• **Directions**
Return the following lines and nothing else: the one holding "This screenshot has" and all those after it in the records below, unchanged, minus any pictures.
Data for processing Start Marker
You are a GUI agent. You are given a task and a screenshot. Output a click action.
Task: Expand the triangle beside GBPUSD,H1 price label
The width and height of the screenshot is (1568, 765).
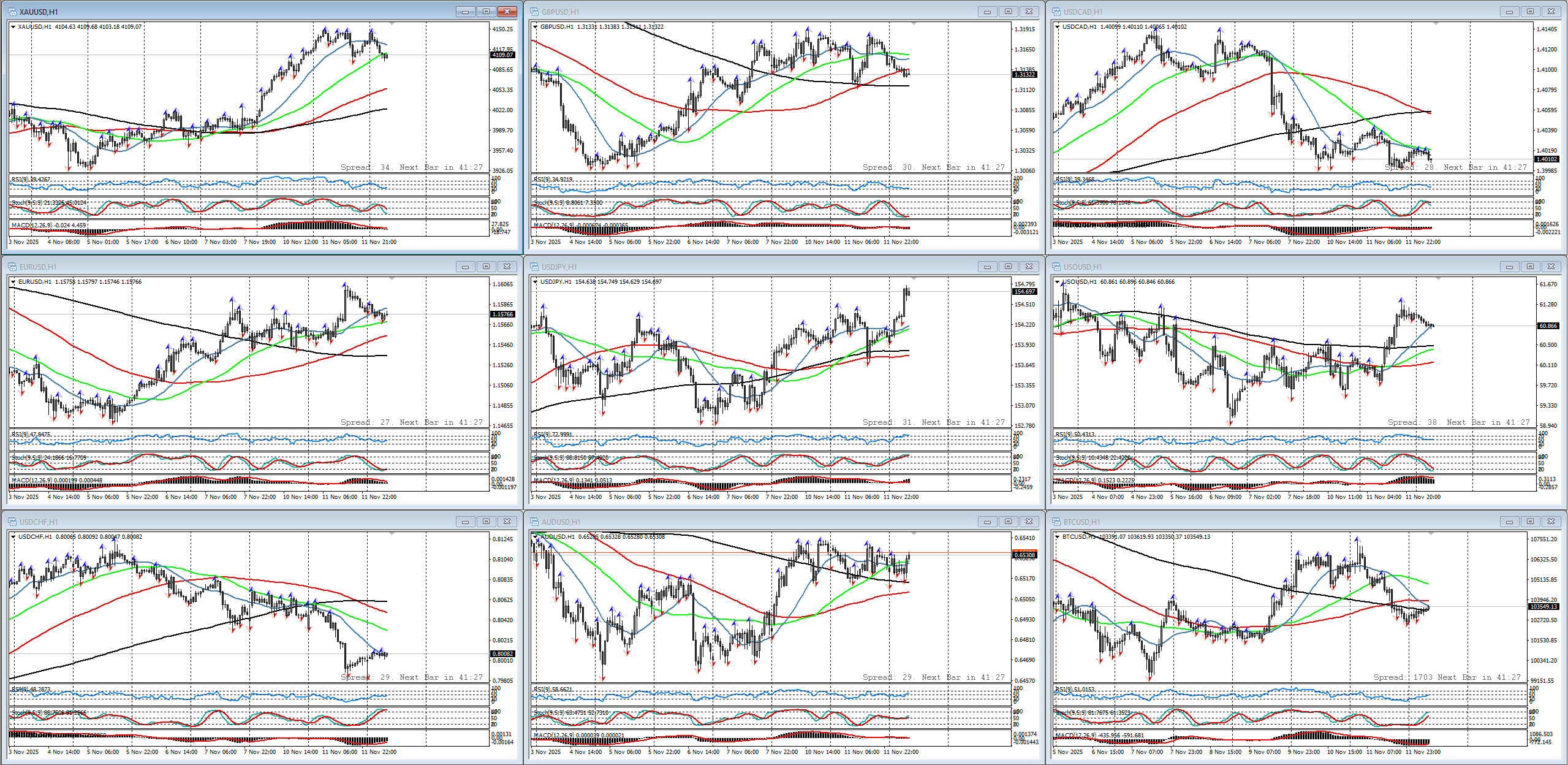point(535,27)
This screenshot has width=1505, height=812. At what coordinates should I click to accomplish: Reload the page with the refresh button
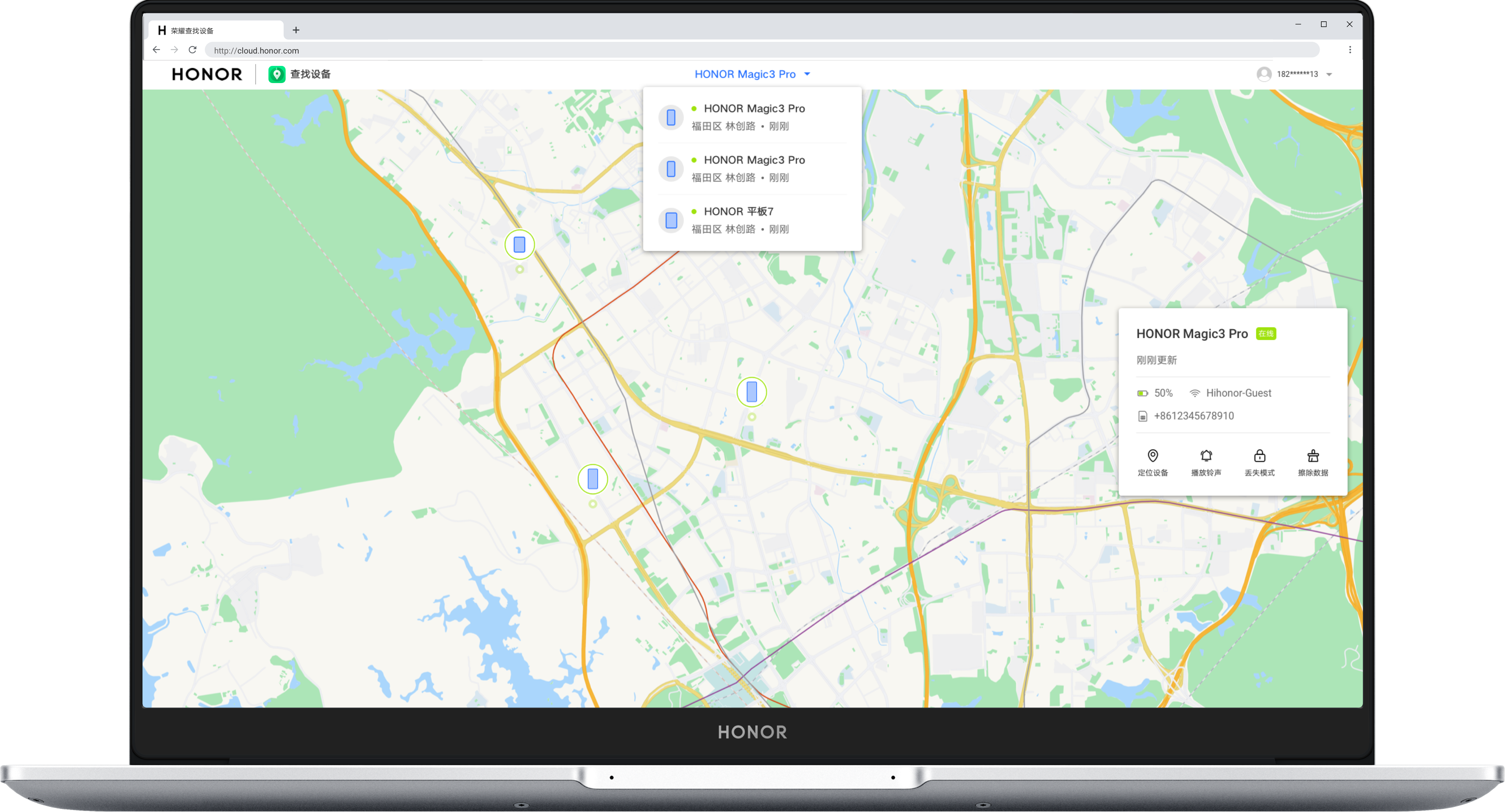[x=192, y=50]
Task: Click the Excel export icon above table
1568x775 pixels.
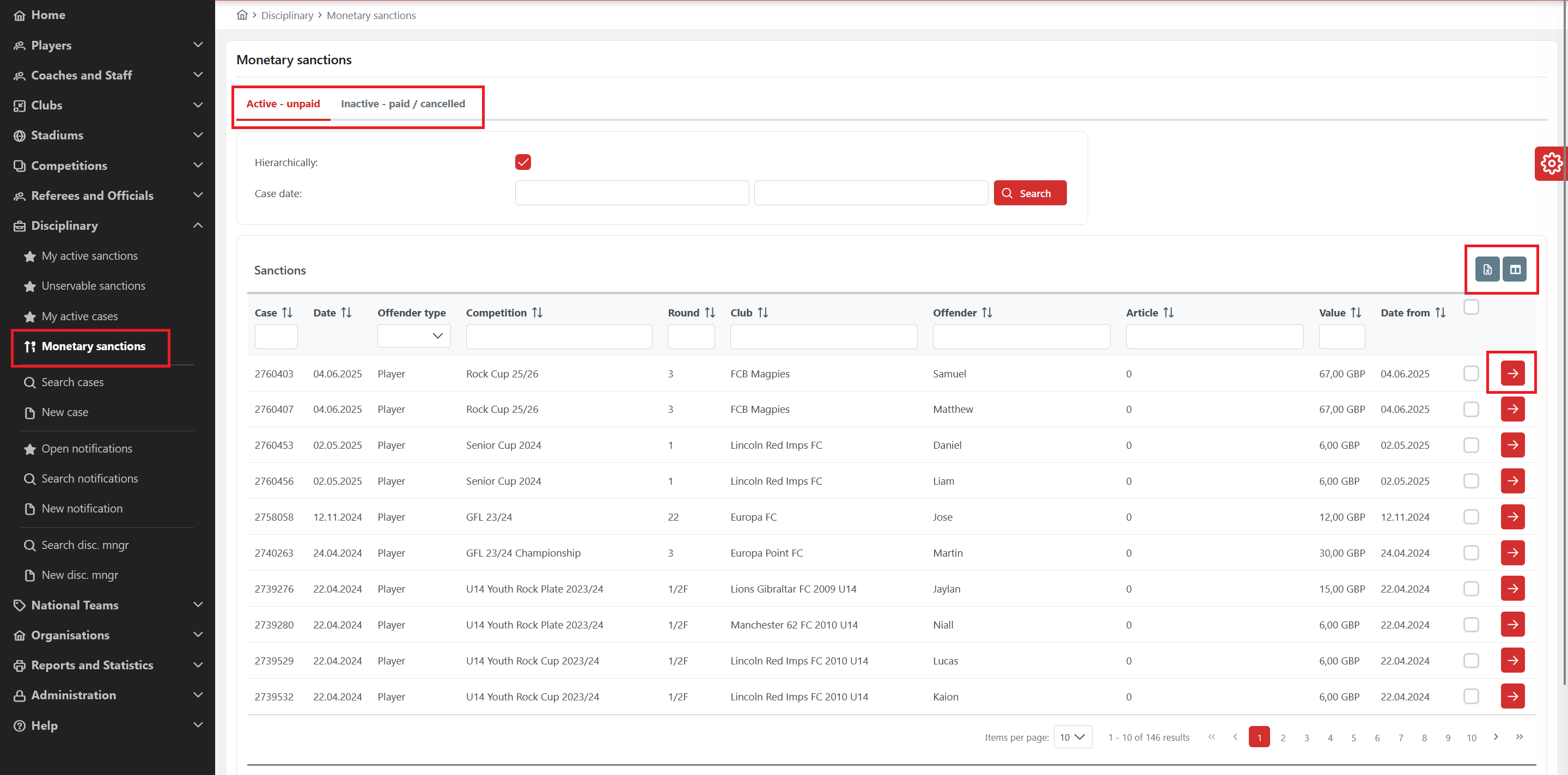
Data for processing End Marker
• **Answer to this task**
This screenshot has width=1505, height=812. At what coordinates should I click to accomplish: Reload the page with the refresh button
[x=192, y=50]
Task: Click the Excel export icon above table
1568x775 pixels.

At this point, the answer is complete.